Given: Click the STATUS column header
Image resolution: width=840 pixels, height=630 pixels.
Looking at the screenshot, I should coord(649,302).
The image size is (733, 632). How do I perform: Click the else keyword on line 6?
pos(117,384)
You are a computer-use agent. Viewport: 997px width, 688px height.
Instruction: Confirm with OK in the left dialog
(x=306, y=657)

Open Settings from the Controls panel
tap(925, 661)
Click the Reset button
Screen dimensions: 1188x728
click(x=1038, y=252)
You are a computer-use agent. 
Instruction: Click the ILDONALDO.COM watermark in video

#####

» Instructions to follow
From the line containing "Image resolution: width=840" to the last line of the listing, write everything out exactly. Nothing outside that stretch belongs.

» Reply to the exercise
Image resolution: width=840 pixels, height=630 pixels.
Looking at the screenshot, I should coord(649,302).
The image size is (733, 632). How do I perform: Click the else keyword on line 6?
pos(117,384)
You are a computer-use agent. Viewport: 997px width, 688px height.
Instruction: Confirm with OK in the left dialog
(x=306, y=657)

Open Settings from the Controls panel
tap(925, 661)
Click the Reset button
Screen dimensions: 1188x728
click(x=1038, y=252)
You are a computer-use agent. 
Instruction: Click the ILDONALDO.COM watermark in video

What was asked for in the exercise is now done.